Ajeng tersenyum, “Ya
habis Pak’e dari tadi melamun saja. Tak kirain Pak’e tidur sambil berdiri.”
“Bapak lagi memikirkan
vila kita itu,” Pakdhe Warno menunjuk vila dikejauhan sana hanya dengan isyarat
tatapan mata, “Bapak khawatir nanti Re dan teman-temannya memaksa untuk menginap
di sana.”
“Khawatir kenapa to? Kok Ajeng ndak ngerti dengan maksud
Pak’e.”
Pakdhe Warno diam.
Perlahan dia beranjak meninggalkan ambang pintu. Direbahkannya tubuhnya ke
dipan bambu yang ada di sebelah pintu, yang dia buat memang untuk sekedar leyeh-leyeh.
“Pak’e belum jawab
pertanyaan Ajeng,” Ajeng duduk di sebelah bapaknya yang rebahan.
“O iya, kamu sudah
menyiapkan kamar, Nduk?”
Ajeng cemberut karena pertanyaannya malah
dijawab dengan pertanyaan balik oleh bapaknya, “Sudah, Pak’e. Kamar sudah siap.
Malah vila juga sudah siap. Sudah Ajeng bersihkan.”
“APA???” Pakdhe Warno
bangkit dari rebahnya, “Kamu membersihkan vila, Nduk? Sama siapa? Kok Bapak ndak dikasih tau?”
“Bertiga Pak’e, sama Mas
Asmawi dan Mas Handoyo. Mas Asmawi yang bersihkan rumput. Mas Handoyo yang
bersihkan vila.”
“Terus, kamu sendiri
bersihkan apa?”
“Ajeng ya jadi
mandornya, Pak’e.” Ajeng cekikikan setelahnya.
Pakdhe Warno
geleng-geleng kepala. “Padahal itulah senjata Bapak agar mereka tidak jadi
menginap di vila. Bapak sengaja membiarkan vila dalam keadaan kotor. Eeeeh, kok
malah kamu sama Handoyo dan Asmawi yang membersihkan.”
“Pak’e marah?”
Pakdhe Warno
geleng-geleng kepala.
“Terus kenapa kok Pak’e
khawatir?”
Pakdhe Warno mendengus,
“Ya soal hantu perempuan itu to, Nduk.
Soal apalagi?” Pakdhe Warno merebahkan tubuhnya lagi.
Ajeng tersenyum, “Pak’e
terlalu mendramatisir keadaan. Hantu perempuan itu ndak ada, Pak’e. buktinya?
Ajeng sama Mas Handoyo ndak ketemu sama siapa-siapa. Mas Asmawi juga. Vila
dalam keadaan aman kok. Mungkin cerita itu disebarkan sama orang-orang yang iri
saja Pak’e. Tapi ndak tau juga sih.”
Pakdhe Warno
mengangguk-anggukkan kepalanya perlahan, “Kok Asmawi mau kamu ajak membersihkan
rumput di sekitar vila? Apa dia ndak kumat, Nduk?”

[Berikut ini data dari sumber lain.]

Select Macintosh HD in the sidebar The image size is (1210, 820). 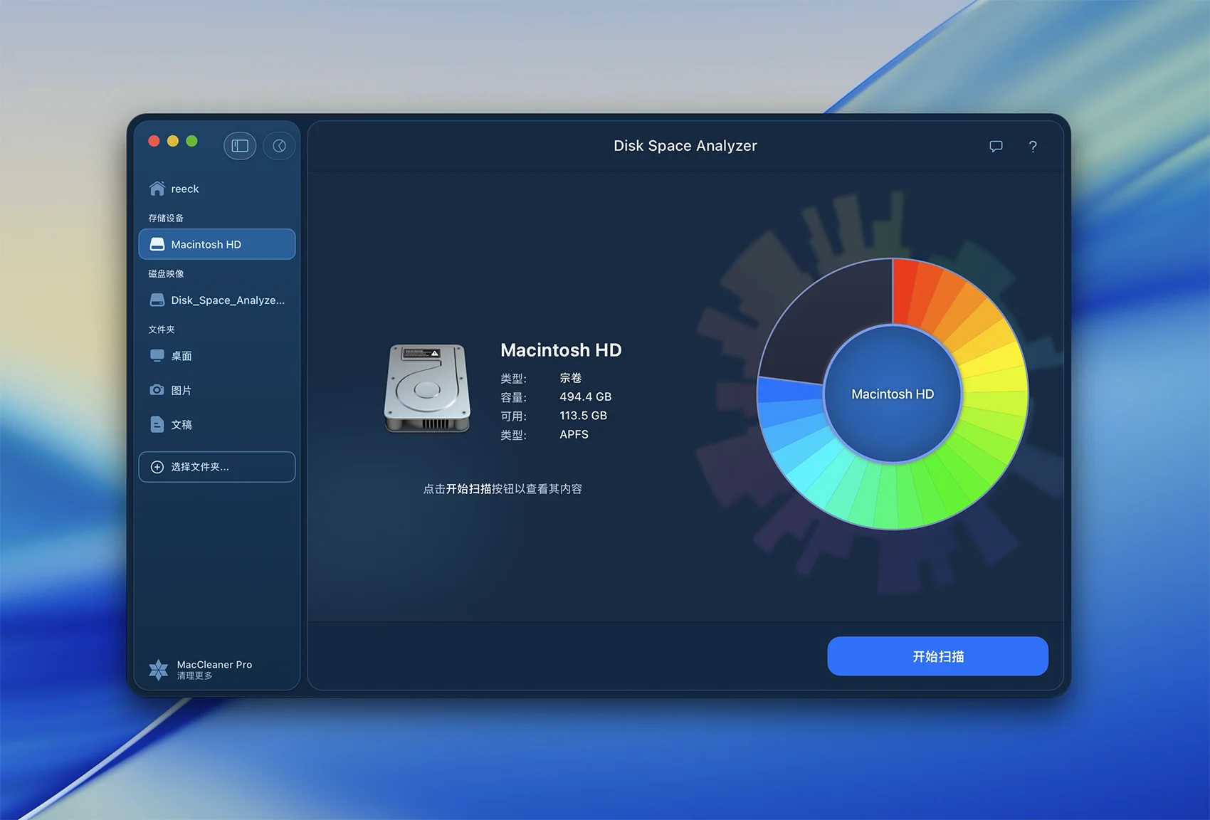point(217,244)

“Lha wong yang ngajak Mas Asmawi itu Mas Handoyo kok, Pak’e. Kalau
Ajeng ya ndak berani to. Takut dia
kejang-kejang lagi kayak kapan hari itu. Serem banget Pak’e.”
“Terus, kerjaannya
rapi?”
Ajeng mengangguk, “Iya
Pak’e, rapi banget. Mas Handoyo saja sampai kagum. Kata Mas Handoyo, Mas Asmawi
itu kalau lagi kerja kok sepertinya sama sekali ndak mirip orang yang kurang.

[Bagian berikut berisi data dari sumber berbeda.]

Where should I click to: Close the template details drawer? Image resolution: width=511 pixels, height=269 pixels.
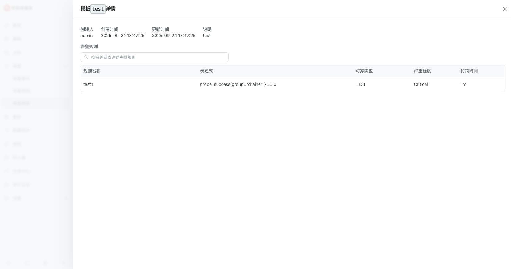coord(505,9)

Kerjanya rajiiiin bener. Bersih lagi. Yaaaaa, ndak semua tempat sih yang dia
bersihkan. Rumput di belakang vila yang agak di sebelah kanan itu masih tinggi.
Mungkin dia capek.”
Pakdhe Warno termenung
beberapa jenak. Tingkah laku Asmawi segera menguasai pikirannya. Apa yang
barusan diceritakan oleh anaknya ini memang aneh. Jangankan diajak membersihkan
rumput, kadang-kadang jika ditanya soal vila saja dia bisa mengamuk dan
kejang-kejang. Lha, ini?
“Ibumu kemana, Nduk?”
“Ke ladang. Tadi sih
katanya mau panen cabe. Kemaren waktu Ajeng ke ladang, Ajeng lihat beberapa
buah pepaya sudah mulai kuning. Mungkin sekarang sudah bisa dipetik. Jagung
muda juga lagi enak-enaknya untuk direbus. Ndak tau kalau ketela pohon. Apakah
sudah ada yang bisa digoreng apa belum.”
“Lha, yang di belakang gubuk kan ada. Kalau ndak salah Bapak, masih
ada sekitar lima atau enam batang ketela yang sudah pas untuk diolah.”
Ajeng meringis, “Eh iya,
Ajeng lupa kalau di belakang gubuk ada pohon ketela. Ajeng pikir pohon ketela
kita hanya yang di batas lahan itu saja.” Ajeng bangkit dari duduknya, “Ajeng
mau nyusul ibu, Pak’e. siapa tau barang bawaan ibu nanti banyak. Kan Ajeng bisa
bantu bawa.”
Pakdhe Warno hanya
mengangguk seraya tatapan matanya turut mengiringi tubuh Ajeng yang sejenak
kemudian hilang di balik rumah. Pikirannya kini kembali ke Asmawi dan vila.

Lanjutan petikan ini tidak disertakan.